>
section 5 of 156 min read

5. Cryptographic Hardware: Speed, Isolation, and Randomness

5.1 AES in silicon

AES-NI (Intel/AMD) and ARMv8 Crypto Extensions add single-instruction encrypt-round and key-schedule-step primitives that run AES at 1-10 cycles per block. Compared to software AES on the same core (50-200 cycles per block), this is a 10-100x speedup, and crucially, the hardware does not use software lookup tables, defeating cache side channels on T-table-based implementations. The instruction set extensions also expose hardware mixing where the data-flow is constant-time by construction.
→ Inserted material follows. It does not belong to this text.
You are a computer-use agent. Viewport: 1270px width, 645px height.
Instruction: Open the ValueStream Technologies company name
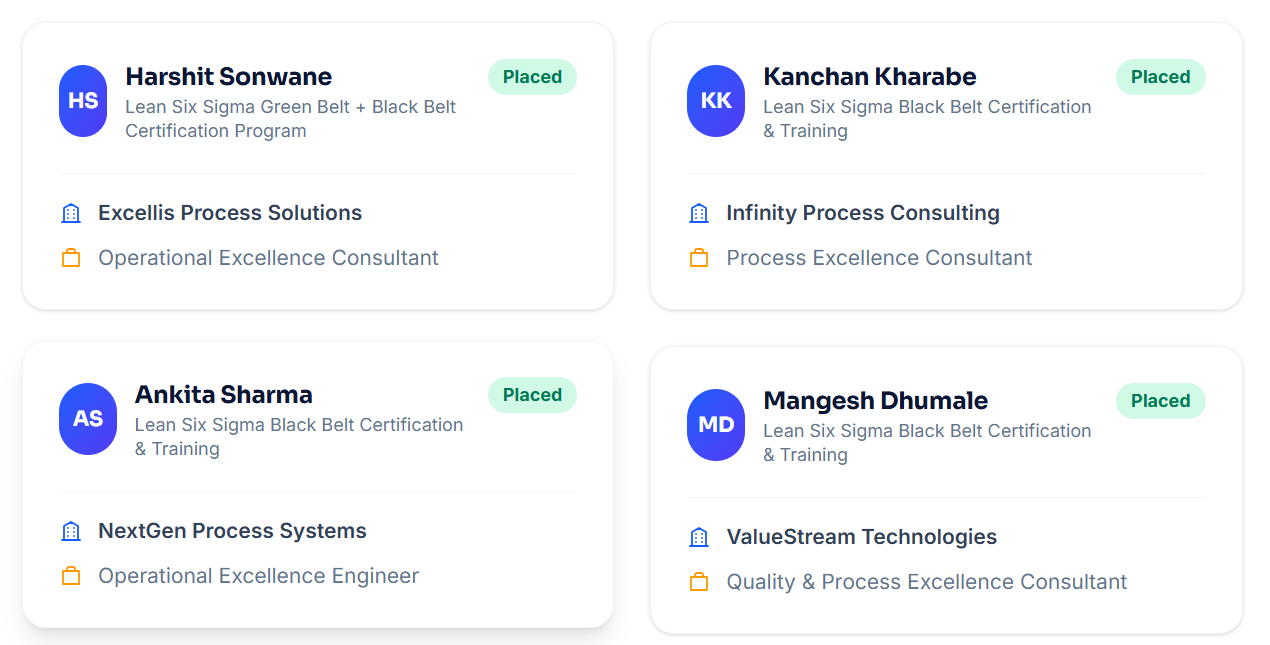[862, 537]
Embedded AES coprocessors are even more elaborate. ChipWhisperer-target Atmel XMEGA chips, ARM Cortex-M crypto blocks, and dedicated chips like Atmel ATECC608 implement AES-128/192/256 in hardware with claimed side-channel resistance. The "claimed" matters: these blocks have been broken repeatedly by sufficiently determined side-channel attackers. ChipWhisperer's training labs include real captures from real production chips.

5.2 RSA and ECC engines

Modular exponentiation of 2048-bit numbers in hardware uses Montgomery multiplication arrays, big-integer datapaths, and Karatsuba/Toom-Cook decomposition for the largest multiplies. Side-channel-protected RSA engines apply Bellcore-defending fault detection and Montgomery-ladder exponentiation that runs constant-time. ECC over P-256 or Curve25519 is preferred in modern designs because the operations are smaller, the constants are simpler, and the side-channel countermeasures are easier to audit.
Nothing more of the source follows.